Top of TEXT EXCERPT

Types of Humidity Sensor

  • Capacitive
  • Resistive
  • Thermal

Application of a Humidity sensor

Used for measuring humidity in homes, offices, granaries, manufacturing plants, storage rooms, humidors, museums, industrial spaces and greenhouses and are also used in meteorology stations to report and predict the weather.

Radiation Detectors 

Radiation sensors measure the amount of radiation emitted from a body. There are different sensors which can be used to measure different kinds of radiation such as nuclear, electromagnetic and light. The different particles that can be measured are Alpha particles, Beta particles, Neutrons, X-rays and Gamma rays. The low-cost detectors have a gas-filled tube with a wire at a very high voltage which is used for collecting the ionization produced by the incident radiation. However this method is unable to distinguish between different kinds of radiation.

Radiation Detector

The most common types of Radiation Detectors are:

  • Gas-filled radiation detectors
  • Scintillation radiation detectors
  • Solid-state radiation detectors

Application of a Radiation Detector

These sensors can be used to measure radiation from a body in a nuclear power plant or to see if an area is safe or not.

Commonly Used Sensors in IoT

Sensors are a very important and integral part of any IoT device. All of them depend on different sensors to properly operate. If you wonder what are the most commonly used sensors in electronics here are few example. Temperature sensors like the DS18B20 and LM35 are ubiquitous for monitoring climate conditions, essential in smart homes and industrial systems. Humidity sensors, such as the DHT11 and DHT22, are key for managing air quality and comfort. Pressure sensors, like the BMP280 and MPX5010, find their place in everything from weather stations to health monitoring devices. Proximity sensors and light sensors are fundamental in automating systems, controlling lighting, and enhancing user interfaces, whereas motion sensors like PIR are standard in security and energy-efficient lighting solutions. Gas sensors are crucial for safety and air quality monitoring, detecting harmful or combustible gases. Accelerometers and gyroscopes are widely adopted in smartphones and vehicles for navigation and stability control. Ultrasonic sensors are typically used in distance measuring or obstacle detection. These sensors collectively form the backbone of IoT, providing data that enables smarter decision-making and automation in various applications.

Bottom of TEXT EXCERPT
Top of SUPPLIED MATERIAL

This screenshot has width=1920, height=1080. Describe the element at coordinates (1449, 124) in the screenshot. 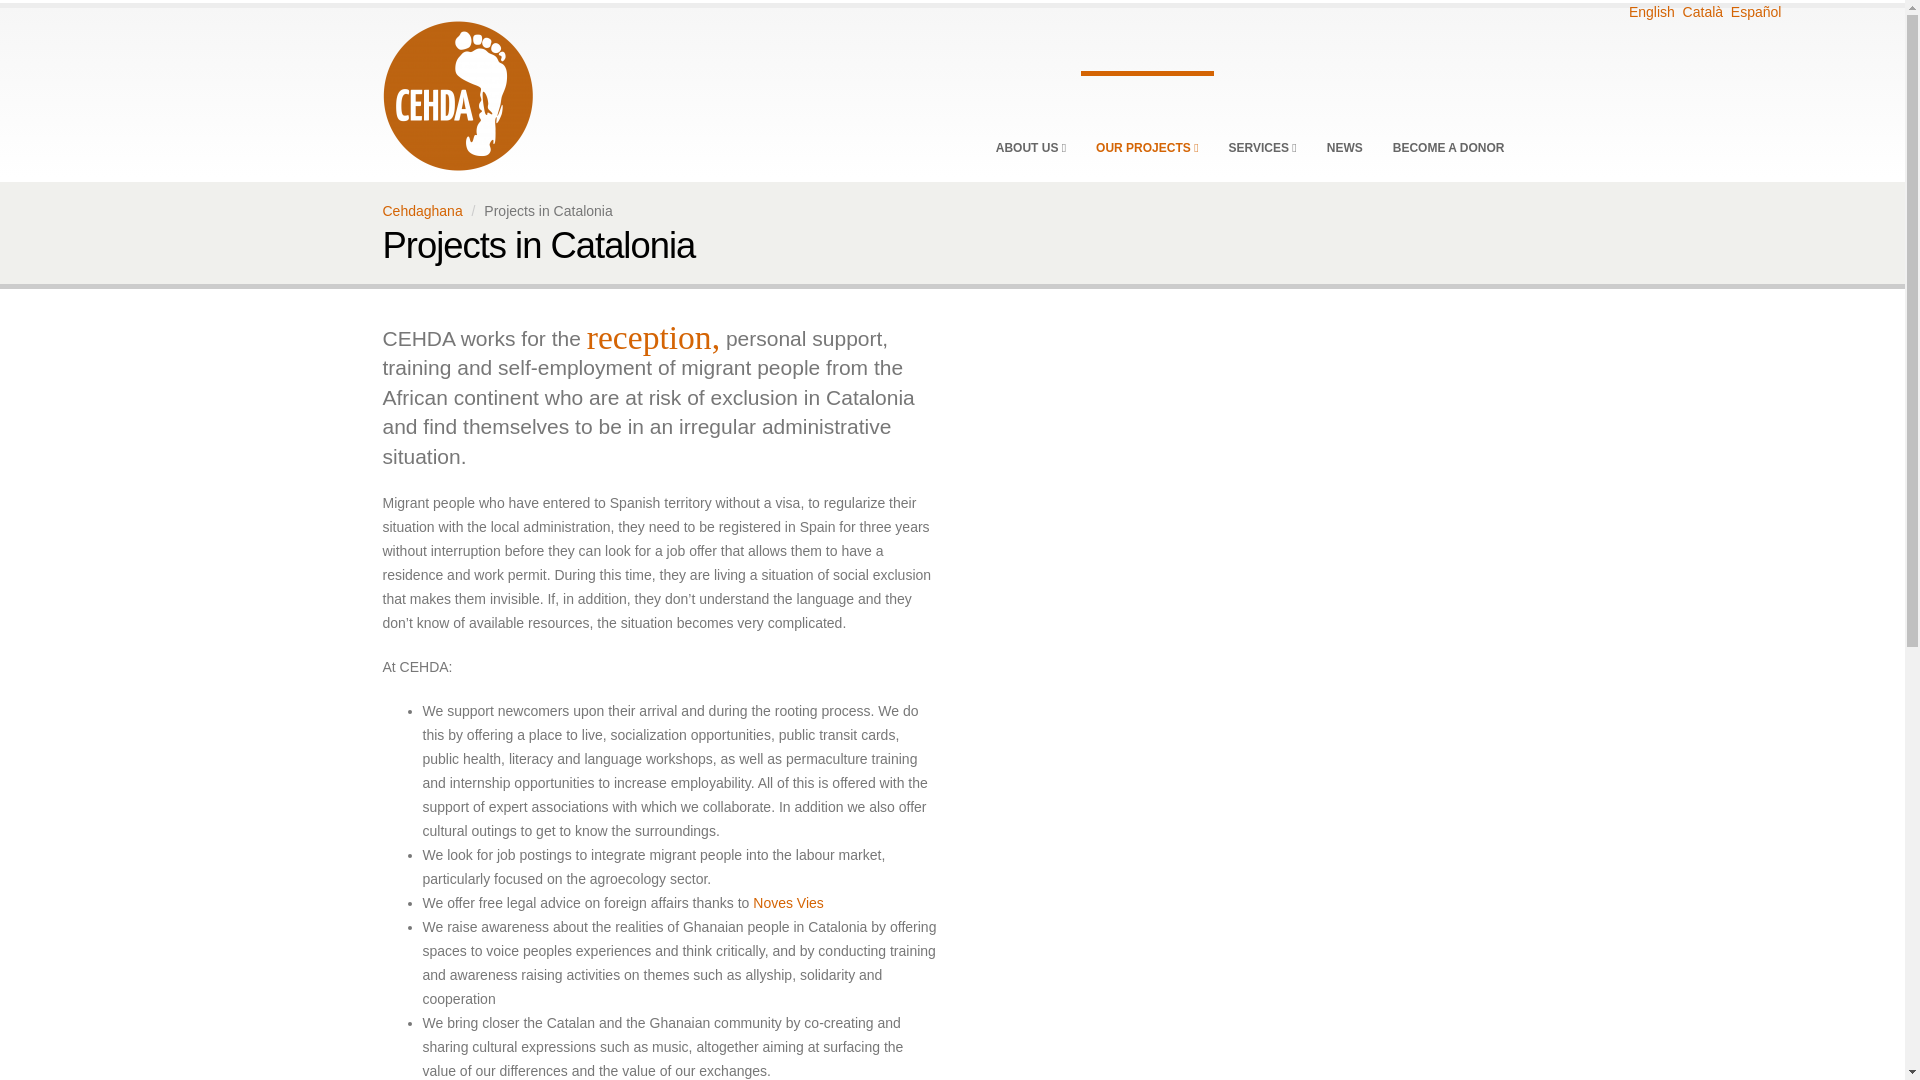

Bottom of SUPPLIED MATERIAL

- EXPLORE THE MATERIAL -
1 - Translate this sentence from the text on sensors into Spanish: "Ultrasonic sensors are typically used in distance measuring or obstacle detection."
2 - Answer these questions from the text on sensors.
(a) What three types of humidity sensor are listed?
(b) What do low-cost radiation detectors have for collecting the ionization produced by incident radiation?
(c) Which two humidity sensors are named as examples among sensors commonly used in IoT?
3 - Continue the text on sensors from its last sentence.
The material has nothing to do with the text on sensors.

- RESPONSES TO THE TASKS -
1 - Los sensores ultrasónicos se utilizan normalmente para medir distancias o detectar obstáculos.

2 -
(a) Capacitive, resistive and thermal.
(b) A gas-filled tube with a wire at a very high voltage.
(c) The DHT11 and the DHT22.

3 -
Popular Sensors

Here are some of the popular sensors available in the market.

Sensor Type Popular Examples/Parts
Temperature Sensors LM35, DS18B20, TMP36, SHT20, AHT20, LM335,PT100s
Proximity Sensor LJ12A3, VL53L0X, E18-D80NK, TCRT5000,PR12-2DN, CR18-8DN
Ultrasonic Sensor HC-SR04,MB1040, US-100, A02YYUW,MB1001,MB7052,URM09,URM-37
Pressure Sensor   BMP280, MPX5010, HX711,HX701B, WPAH01, MPX10DP
Hall Effect Sensor A3144, SS495A, OH090U, DRV5032, WSH49E, AH180
Load Cell DYMH-103, SEN-10245, TAL220, TAL221, YZC-133, YZC-131
Light Sensor BH1750, LDR (Light Dependent Resistor), TSL2561
Color Sensor TCS34725, TCS3200, ADJD-S311,TEMT6000, TSC34725, TSL25911
Touch Sensor TTP223, TTP224, TTP226, TTP229, MPR121, MTCH101, CAP1298, CAP1203, AT42QT1012
Tilt Sensor RPI-1031, SW-520D, SW420, AT407
PIR Motion Detector HC-SR501, HC-SR505, AM312, ZRD-09, D203S, EKMB1306112K 
Vibration Sensor SW-420, SW18020P, ADXL345, 801S, TPSW-200M
Accelerometers & Gyroscope Sensor MPU-6050, ADXL345, LSM9DS1, MPU9250, ADXL356, MPU6500
Metal Detector A88, LJ12A3
Water Flow Sensor YF-S201, FS300A, G1/2 Water Flow Sensor, SEN-HC21WI, SEN-HCG1WA, YF-DN50, YF-S401
Heartbeat Sensor MAX30100, MAX30102
Flow and Level Sensor XKC-Y25, XKC-Y25, FS-IR02, P43, YW517B1
Gas and Alcohol Sensor MQ-2, MQ-3, MQ-4, MQ-5, MQ-6, MQ-7, MQ-8, MQ-9, MQ-131, MQ-135, MQ-136, MQ-137, MQ-138,MQ-214  
Humidity and Moisture Sensor DHT11, DHT22, Soil Moisture Sensor (Capacitive/Resistive), AHT-25, SHT20 


A sensor is capable of detecting physical changes in our surroundings. Many sensors are capable of giving multiple data and thus can be used in multiple applications. A capacitive sensor can be used as a touch sensor or be used for object detection, position detection, etc. Different accuracy and resolution of sensors are required for different applications and the selection of sensors is usually based on the desired accuracy, speed and resolution of data.